# Problem statement
Please set down only the lines running from the one with "Where should I click to: Click the gears" through the last line of the entries, exactly as written and without any pictures.

# Exercise input
-*-
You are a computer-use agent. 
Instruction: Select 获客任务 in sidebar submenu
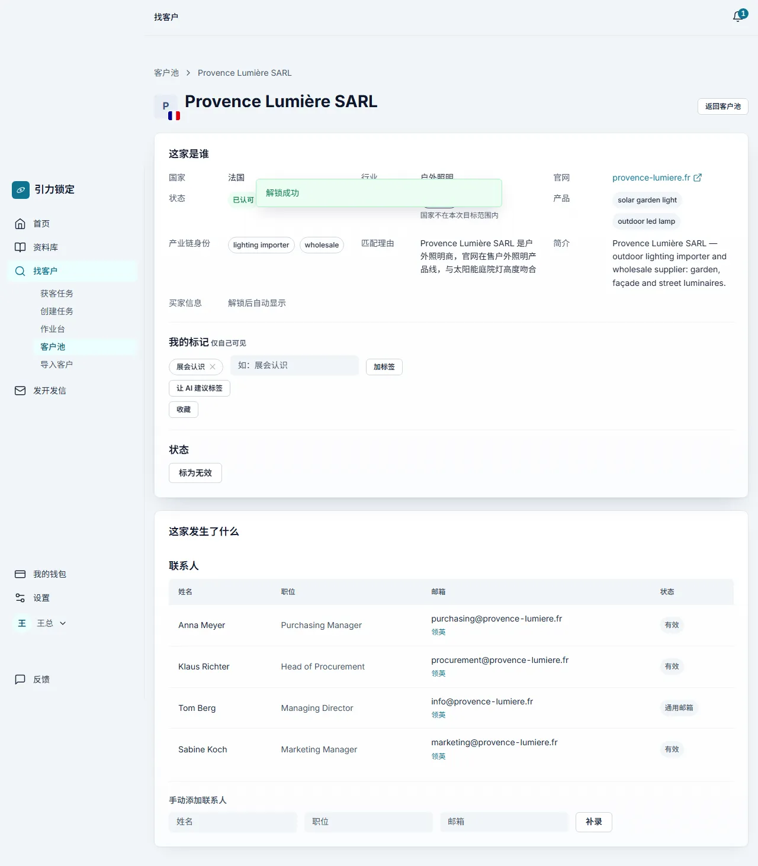57,294
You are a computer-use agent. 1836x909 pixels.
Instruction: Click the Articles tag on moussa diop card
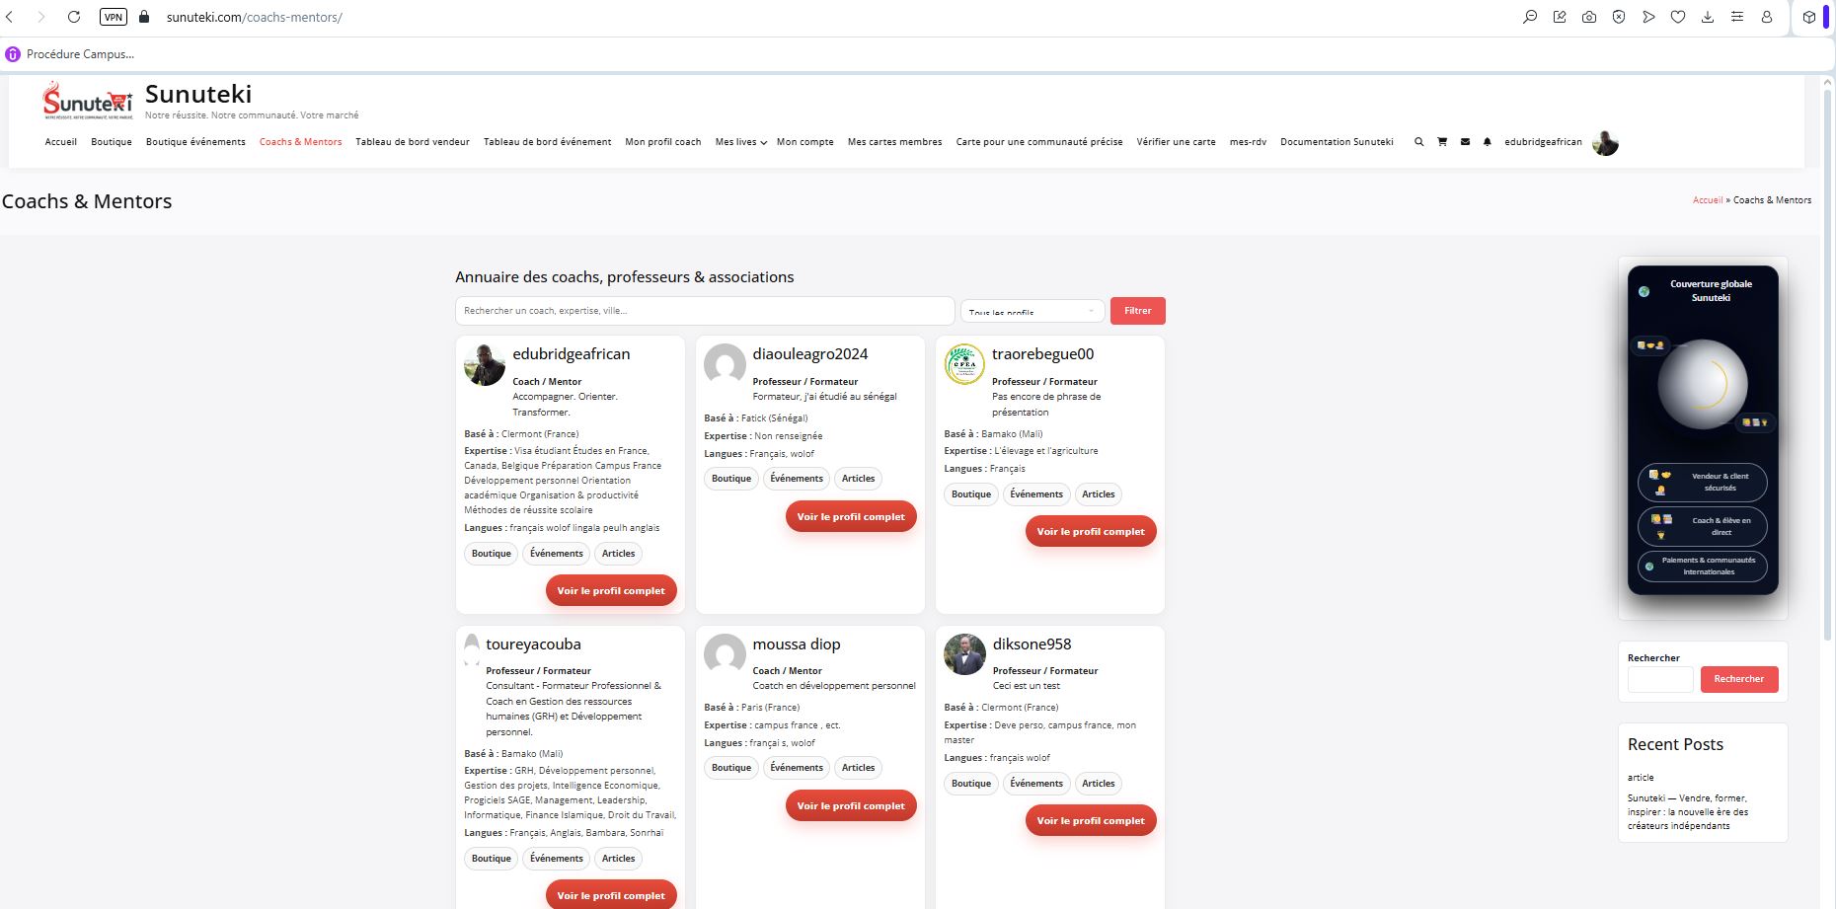coord(858,768)
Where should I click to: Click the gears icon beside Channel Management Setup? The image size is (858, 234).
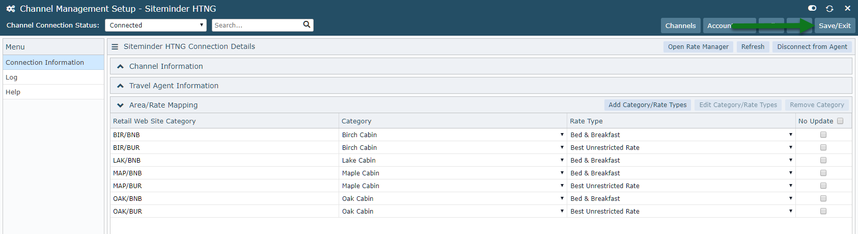(x=11, y=9)
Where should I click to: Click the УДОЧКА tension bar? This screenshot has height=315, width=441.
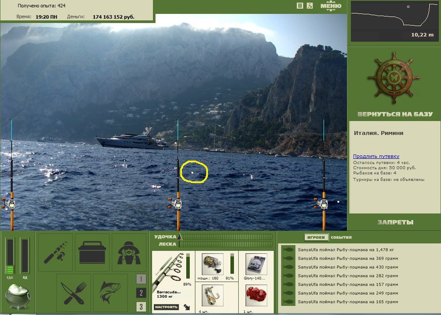click(225, 237)
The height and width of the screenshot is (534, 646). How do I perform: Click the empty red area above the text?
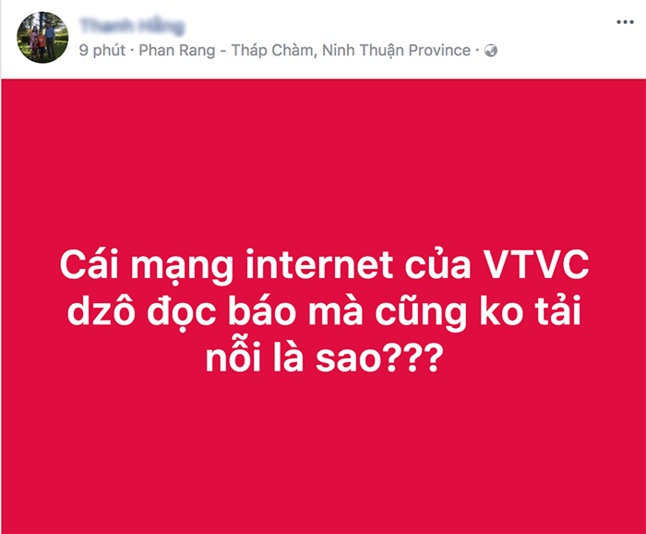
-*-
# Response box
Where should I click to: Click the gears icon beside Channel Management Setup? The image size is (858, 234).
(x=11, y=9)
Where should I click to: Click the УДОЧКА tension bar? This screenshot has height=315, width=441.
click(225, 237)
The height and width of the screenshot is (534, 646). How do I perform: Click the empty red area above the text?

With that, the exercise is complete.